Bile is made in the liver and is secreted into the beginning of the small intestine. It is then reabsorbed at the end of the small intestine (the ileum) and taken back to the liver where it is used again. This circuit is called enterohepatic circulation.

In some cases of low B12 intake, absorption increases which can delay overt B12 deficiency, sometimes for decades and make the symptoms appear gradually.
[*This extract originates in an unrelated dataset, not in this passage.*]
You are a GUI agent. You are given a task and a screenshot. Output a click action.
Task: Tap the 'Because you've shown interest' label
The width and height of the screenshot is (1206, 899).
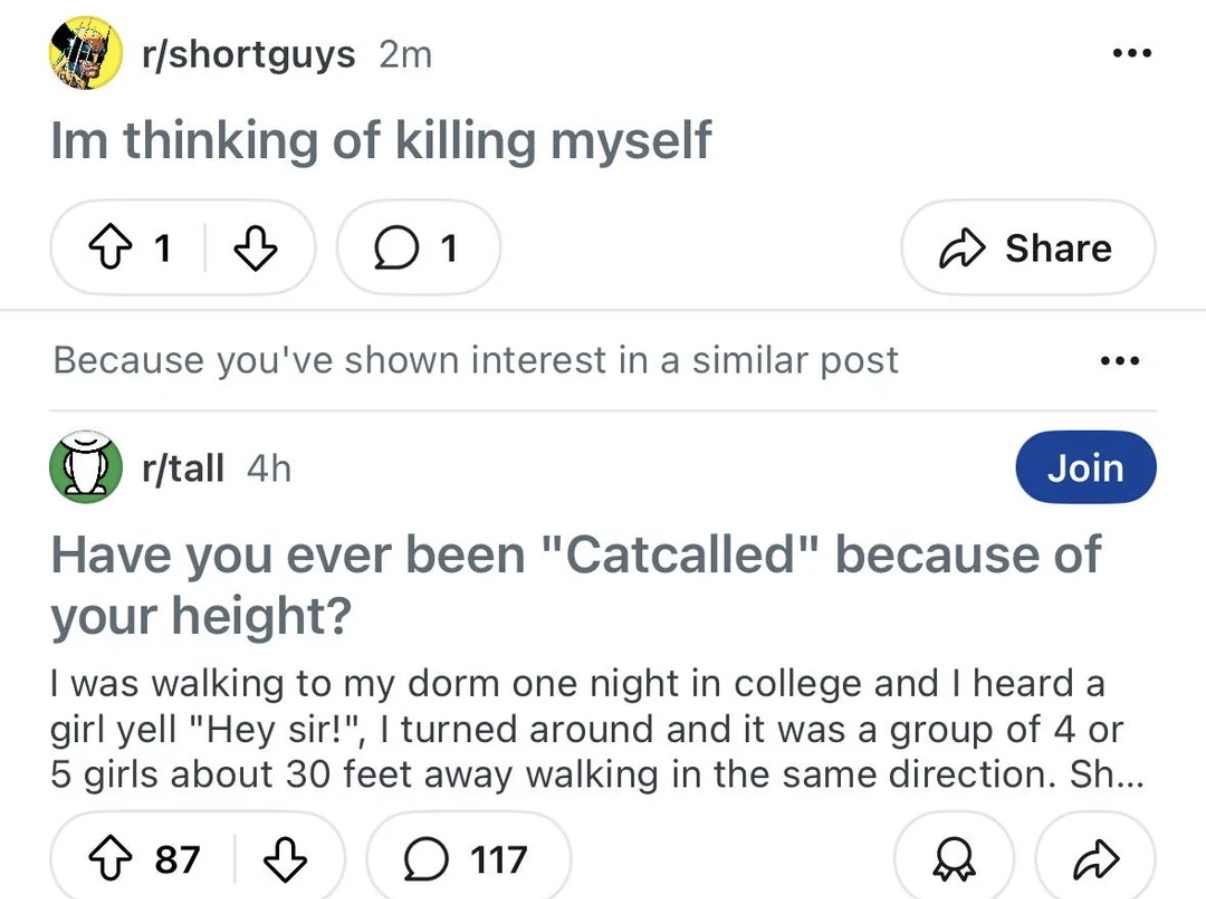coord(476,360)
For vegans who do not supplement, the enterohepatic circulation may determine how long one can go before developing B12 deficiency symptoms.


Deficiency signs

  • strange sensations, numbness, or tingling in the hands, legs, or feet
  • difficulty walking (staggering, balance problems)
  • anaemia
  • a swollen, inflamed tongue
  • yellowed skin (jaundice)
  • difficulty thinking and reasoning (cognitive difficulties), or memory loss
  • paranoia or hallucinations
  • weakness
  • fatigue

Causes of deficiency

  • no intrinsic factor e.g. pernicious anaemia
  • proton-pump inhibitors (such as Nexium or Prevacid)
  • H2 blockers (such as Pepcid or Zantac)
  • metformin (diabetes, PCOS and other insulin resistant syndromes)
  • common deficiency in vegans
  • gastric surgery for weight loss
  • Inflammatory bowel disorders
  • Colectomy
  • Dietary inadequacy

Frequently people claim to be experiencing withdrawal symptoms from oral B12 supplementation when they miss a few days and do not want to stop taking it others will complain that they felt an initial surge in energy and feelings of wellbeing after a B12 injection followed by a slump and deterioration. The reason for this observation may be related to the passive diffusion of B12 into cells. Passive diffusion requires a steep concentration gradient, meaning the B12 gets loaded up really high in blood and because cells have significantly lower levels than blood, the B12 passes through the cell wall. Moving from high concentration to low concentration. The problem here is that the levels required to do this are thousands x the actual amount we need on a daily basis with the results being a sudden influx of B12 inside our cells. Subsequently this gradient slope needs to be maintained so as the levels inside and outside of cells come into balance the immediate wellbeing effects diminish. As the blood levels reduce post injection or supplementation the concentration gradients polarise to the opposite and B12 starts diffusing out of the cells to maintain balance and there is a period of withdrawals symptoms or deterioration of symptoms to be worse than prior to the initiation of supplementation.